I am using geopy to get latitude - longitude pairs for city names. For single queries, this works fine. What I try to do now is iterating through a big list of city names (46.000) and getting geocodes for each city. Afterwards, I run them through a check loop which sorts the city (if it is in the US) in the correct state. My problem is, that I get "GeocoderTimedOut('Service timed out')" all the time, everything is pretty slow and I'm not sure if that is my fault or just geopys nature.
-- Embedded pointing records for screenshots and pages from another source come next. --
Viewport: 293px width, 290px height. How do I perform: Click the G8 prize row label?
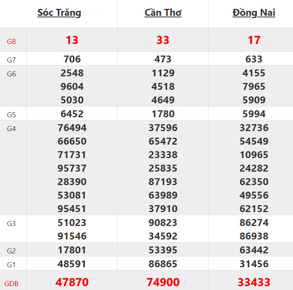tap(12, 40)
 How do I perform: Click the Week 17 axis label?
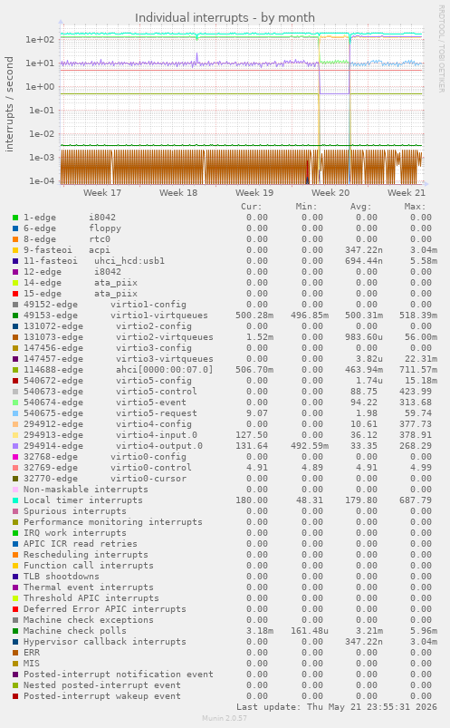point(102,193)
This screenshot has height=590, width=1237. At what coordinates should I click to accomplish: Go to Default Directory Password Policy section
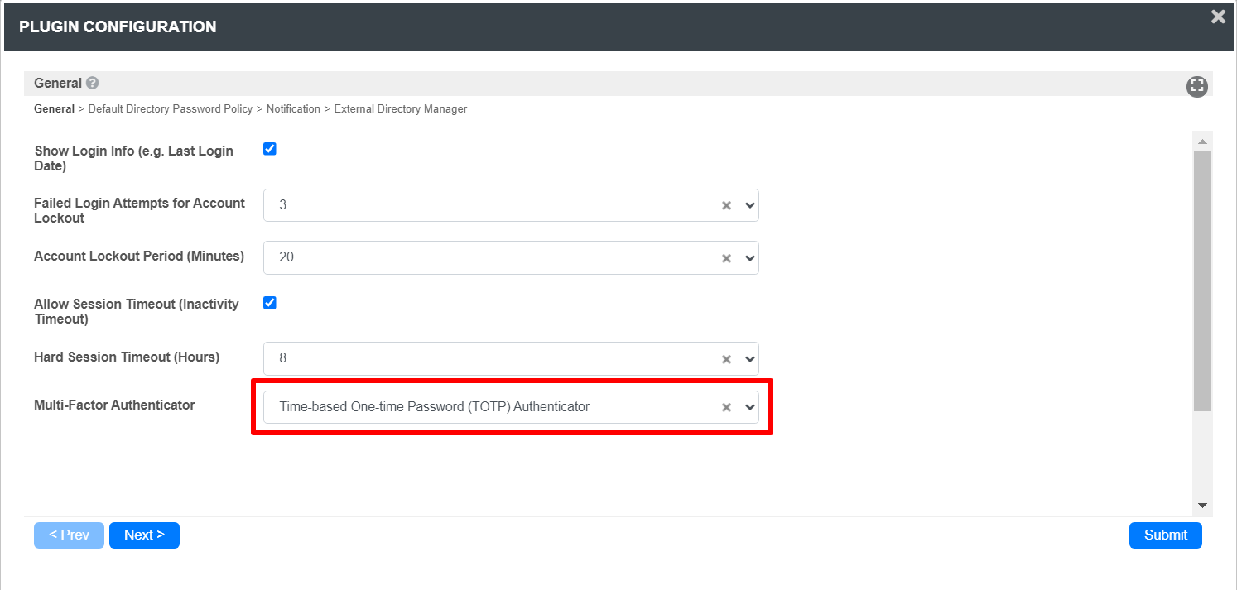[171, 109]
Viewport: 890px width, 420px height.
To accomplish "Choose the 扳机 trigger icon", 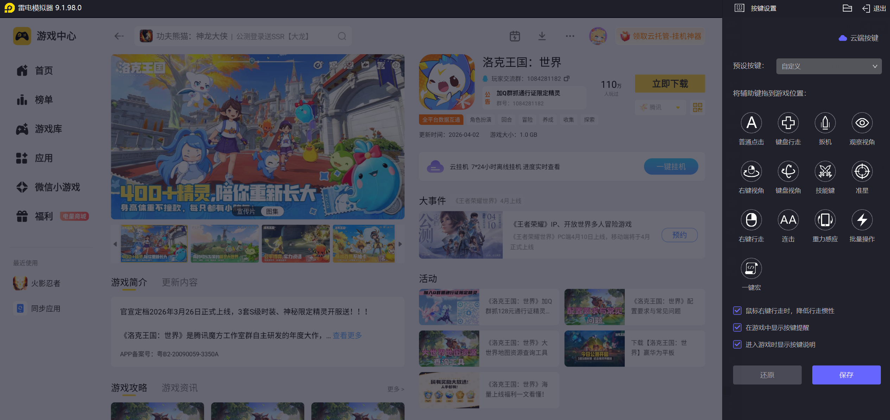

Here is the responsible code snippet:
for tweetcount in range(number_of_tweets):
#Get the city name from the tweet
city = data_dict[0]['tweetList'][tweetcount]['user']['location']
#Sort out useless tweets
if(len(city)>3 and not(city is None)):
# THE RESPONSIBLE LINE, here the error occurs
location = geolocator.geocode(city);
# Here the sorting into the state takes place
if location is not None:
for statecount in range(len(data)):
if point_in_poly(location.longitude, location.latitude, data[statecount]['geometry']):
state_tweets[statecount] += 1;
break;
Somehow, this one line throws timeouts at every 2./3. call. City has the form of "Manchester", "New York, New York" or something similar. I already had try - except blocks around everything, but that doesn't really change anything about the problem, so I removed them for now... Any ideas would be great!